The line containing "You are a computer-use agent." and every line after it, through the last one below: output exactly these and nothing else.

"""

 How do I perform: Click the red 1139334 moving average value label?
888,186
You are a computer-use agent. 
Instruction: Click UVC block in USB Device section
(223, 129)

"""

### RESPONSE BOX:
You are a computer-use agent. 
Instruction: Click UVC block in USB Device section
(223, 129)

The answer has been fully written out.